Biden cuts short Asia trip to meet McCarthy as Treasury Secy warns June 1 'hard deadline' to raise US debt ceiling
The US government could run out of money and default on its $31 trillion debt as early as June 1 if Congress does not authorise more borrowing
June 1 remains a “hard deadline” for raising the federal debt limit, said US Treasury Secretary Janet Yellen.
She warned that unless the standoff with Republicans in Congress is resolved, there is a low possibility that the Joe Biden-led US government will be able to pay its bill through June 15, when more tax receipts are due.
The US government could run out of money and default on its $31 trillion debt as early as June 1 if Congress does not authorise more borrowing.
For the unversed, Republicans control the House of Representatives in the US.

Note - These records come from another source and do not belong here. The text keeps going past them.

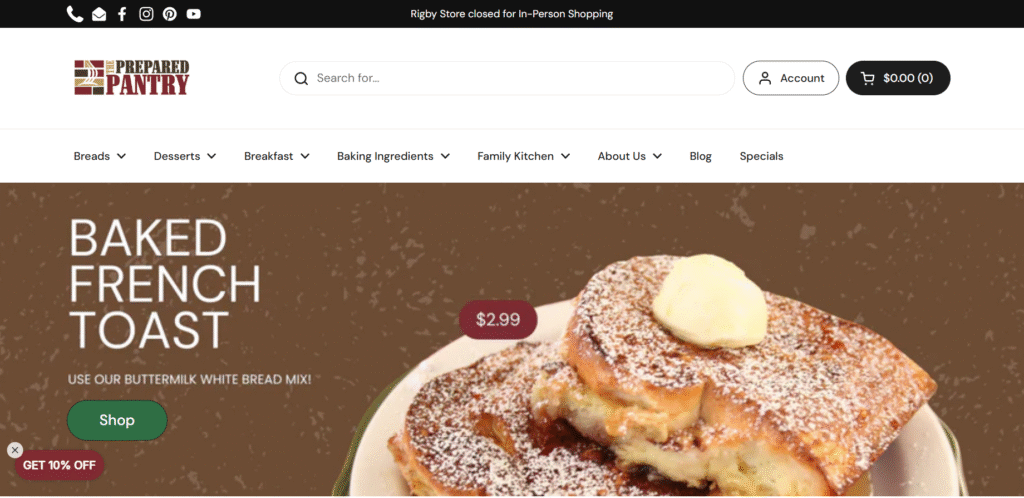Open the Pinterest icon link
This screenshot has height=498, width=1024.
[170, 14]
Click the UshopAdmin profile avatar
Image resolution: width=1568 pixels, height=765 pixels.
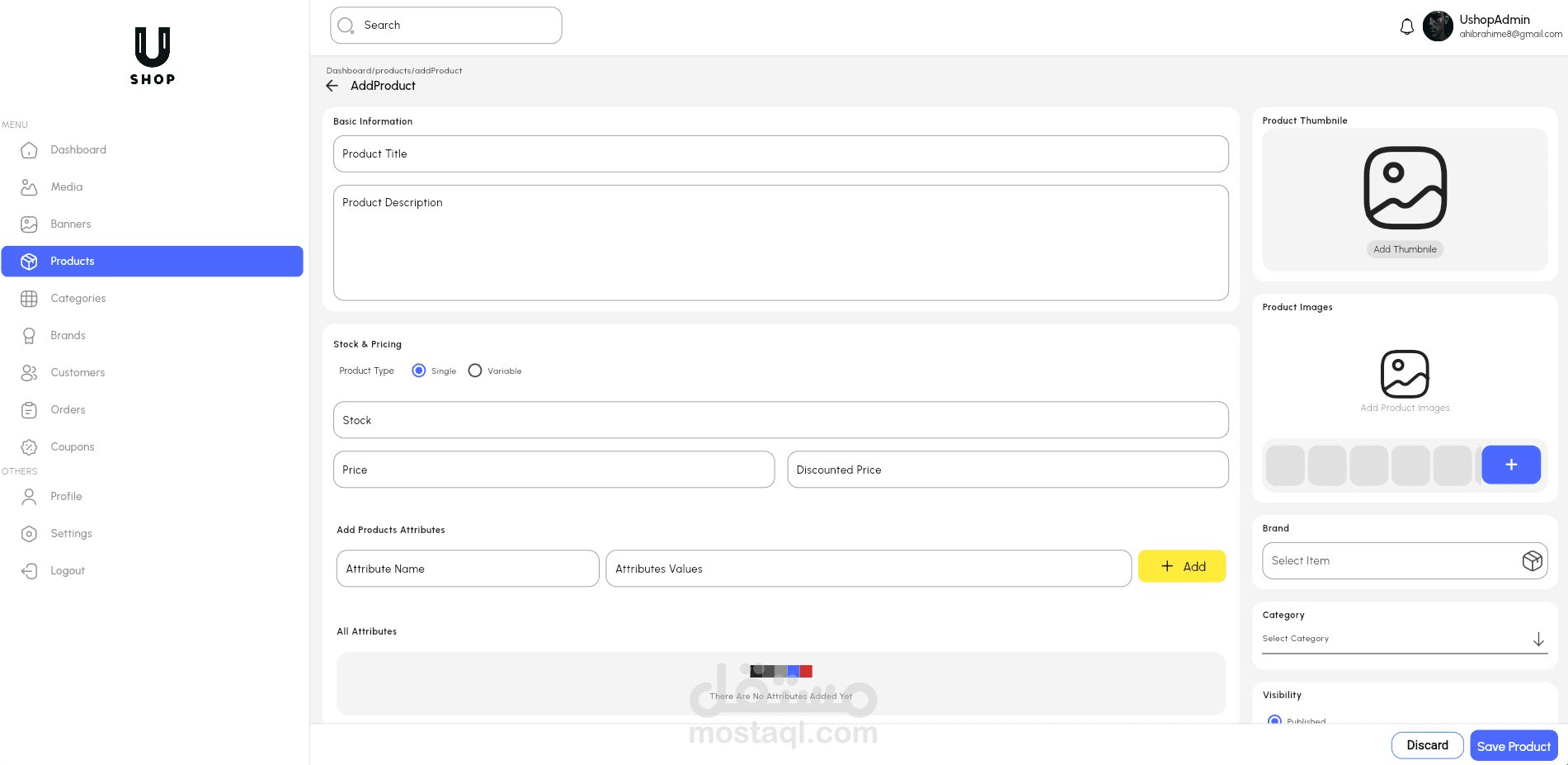pyautogui.click(x=1438, y=26)
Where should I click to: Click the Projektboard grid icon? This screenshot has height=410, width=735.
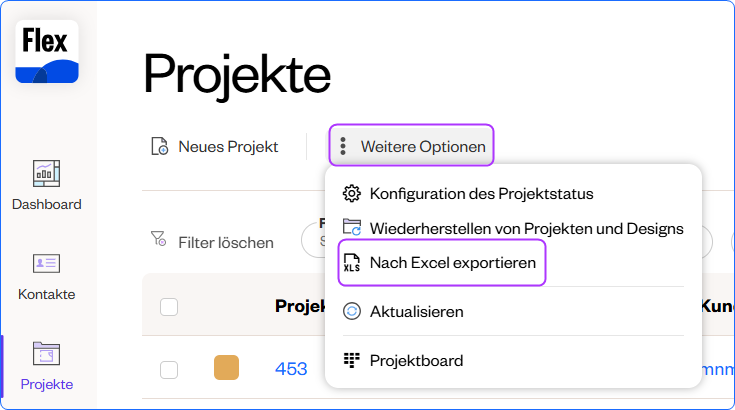[x=351, y=360]
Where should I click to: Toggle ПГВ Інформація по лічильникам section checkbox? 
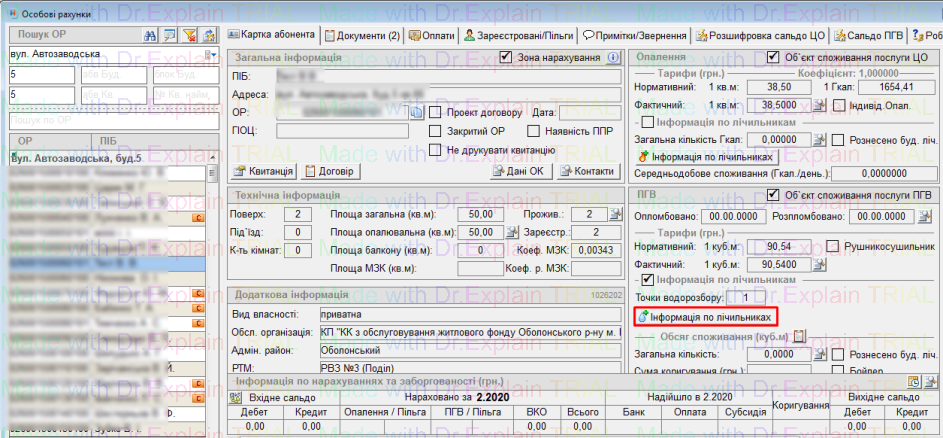647,280
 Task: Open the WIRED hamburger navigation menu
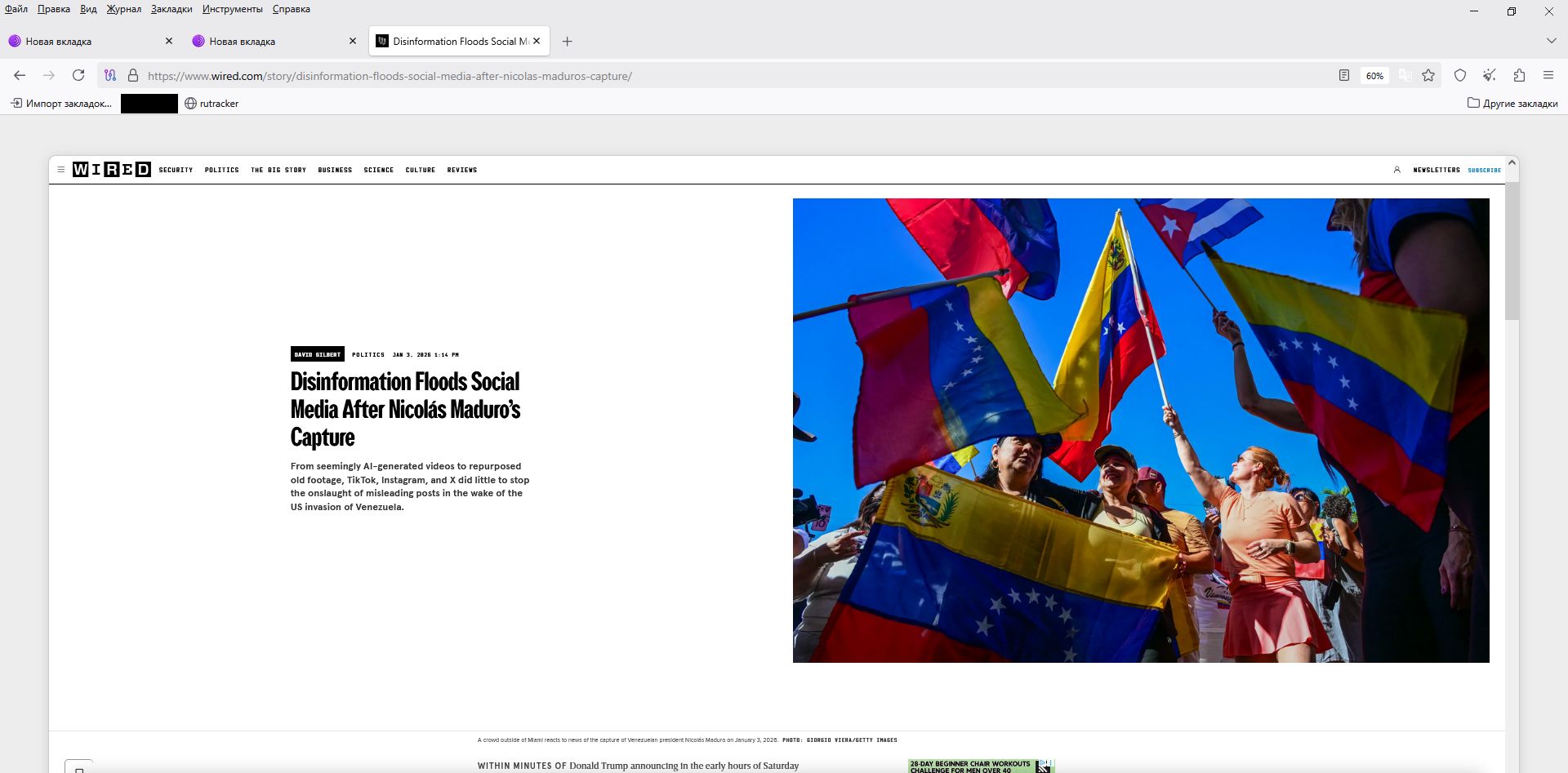coord(61,170)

In NBC’s Meet the Press, the US Treasury Secretary said: “We expect to be unable to pay all of our bills in early June, and possibly as soon as June 1st.”
“I indicated in my last letter to Congress that we expect to be unable to pay all of our bills in early June and possibly as soon as June 1. And I will continue to update Congress, but I certainly haven’t changed my assessment. So I think that that’s a hard deadline,” she added.

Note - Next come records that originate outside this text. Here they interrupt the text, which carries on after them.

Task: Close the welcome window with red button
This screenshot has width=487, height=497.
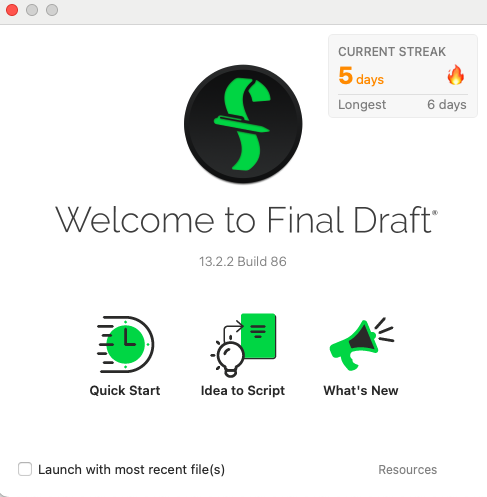Action: click(12, 10)
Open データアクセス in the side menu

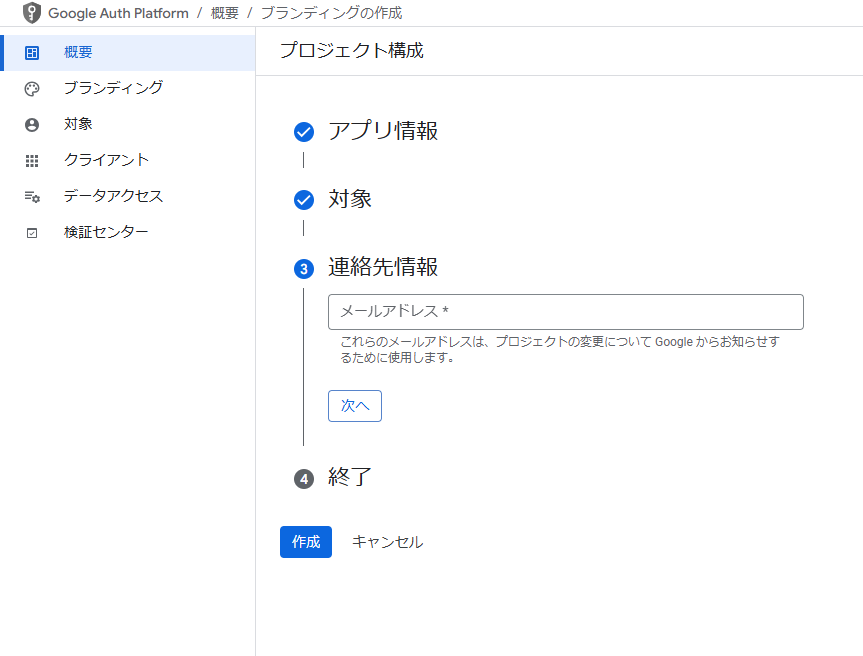113,196
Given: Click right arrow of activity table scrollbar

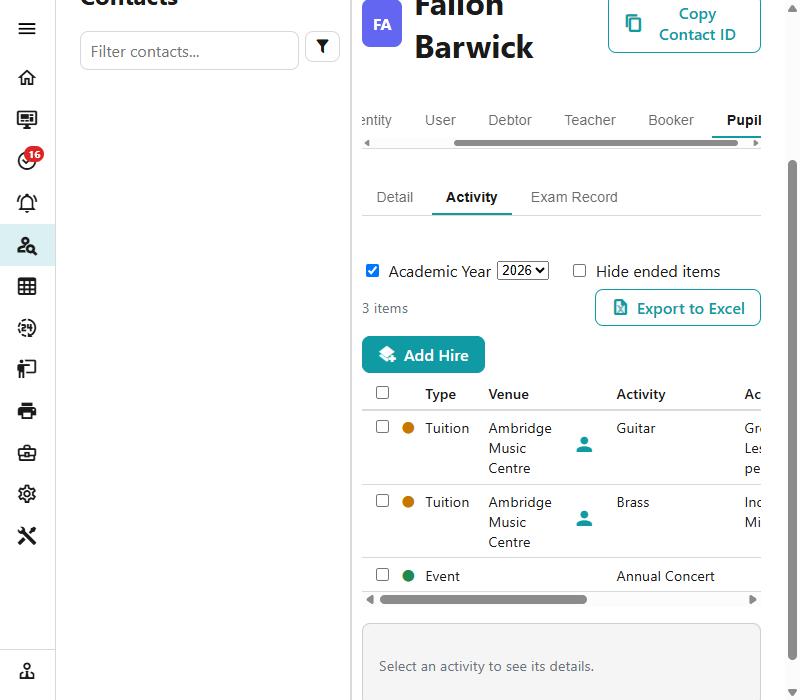Looking at the screenshot, I should pos(753,599).
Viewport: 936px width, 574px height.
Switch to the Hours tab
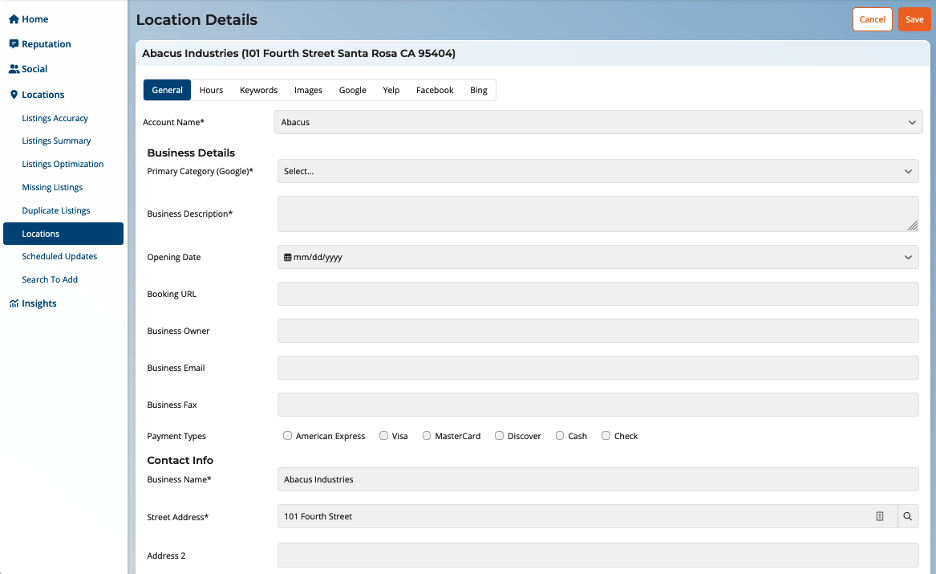[x=211, y=90]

For weeks now, the White House and Republican legislators have been in intense negotiations with increasingly hard-right Republican party putting pressure on heavy spending cuts in exchange for raising the debt limit.
With less than two weeks remaining until June 1, US President Joe Biden will meet House Republican Speaker Kevin McCarthy on Monday to discuss the debt ceiling.

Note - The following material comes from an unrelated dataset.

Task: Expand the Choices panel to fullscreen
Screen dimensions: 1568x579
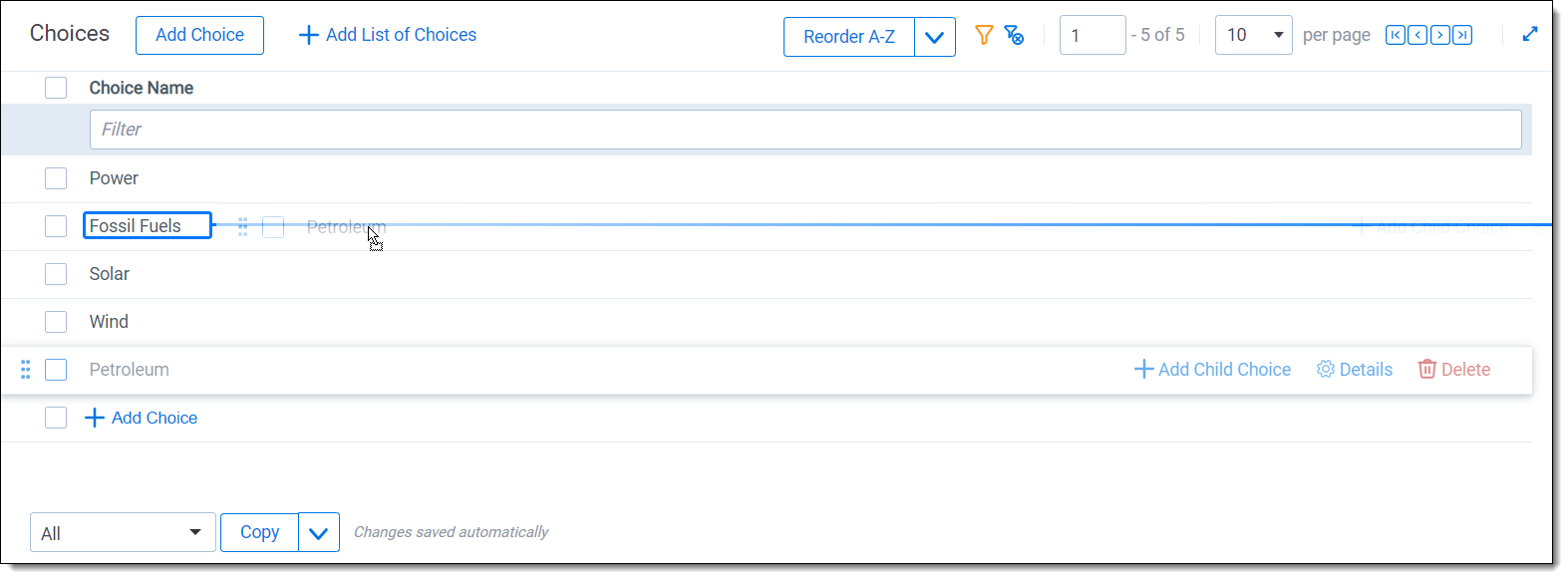Action: point(1530,35)
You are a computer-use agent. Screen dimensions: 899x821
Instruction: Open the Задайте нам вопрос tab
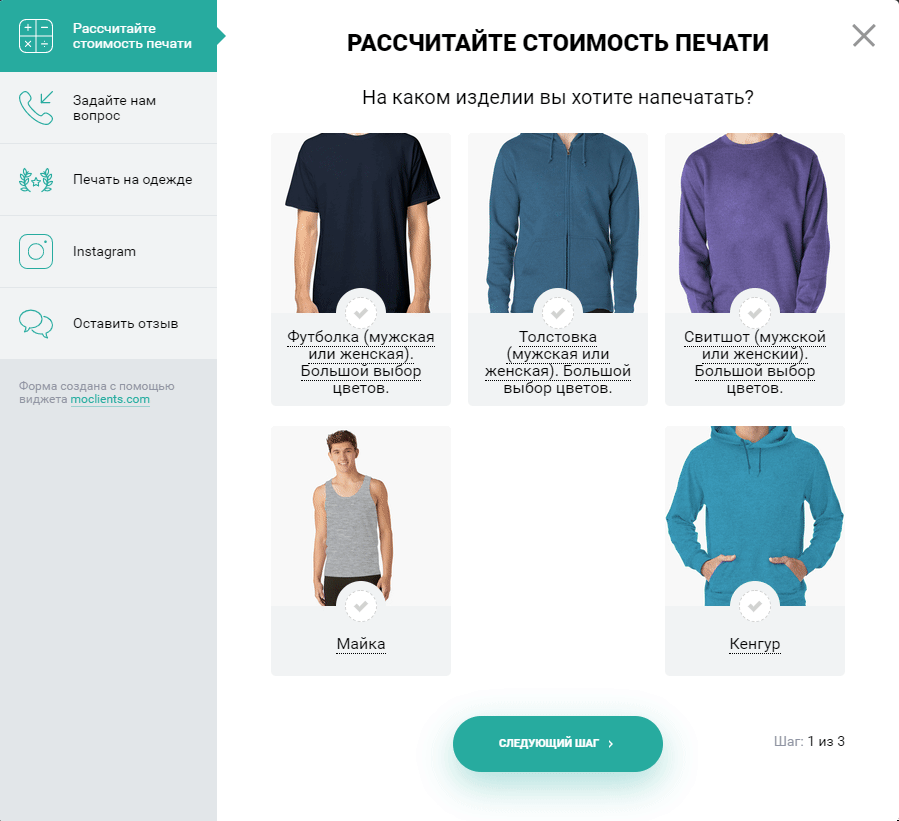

“Our teams are talking today and we’re setting (sic) to have a meeting tomorrow (Monday). That’s better than it was earlier. So, yes,” said McCarthy.
Biden and McCarthy held a “productive” phone call on Sunday that lasted about two-and-a-half hours.
The first in US history
A default, that would be first in the US history, would trigger devastating consequences for the world economy, the White House said.
Concerns about default are also heavily weighing on markets as a surge in the government’s self-imposed borrowing limit is needed regularly to cover costs of spending and tax cuts previously approved by lawmakers.
On Friday, the US was forced to pay record-high interest rates in a recent debt offer.
Talking to media in Japan, Biden said he believed he had the authority to invoke the 14th Amendment to the US Constitution to raise the debt ceiling without Congress, but said it was unclear that enough time remained to try to use that untested legal theory to avoid default.
The US President has refused to yield to demands of Republicans, accusing his opponents of putting the economy of the country at risk for political scoring.
He also slammed Republican demands as “unacceptable” but said a solution can still be found before a default.
Biden had planned to travel to Japan, Papua New Guinea and Australia, but had to cut short his trip due to the debt talks.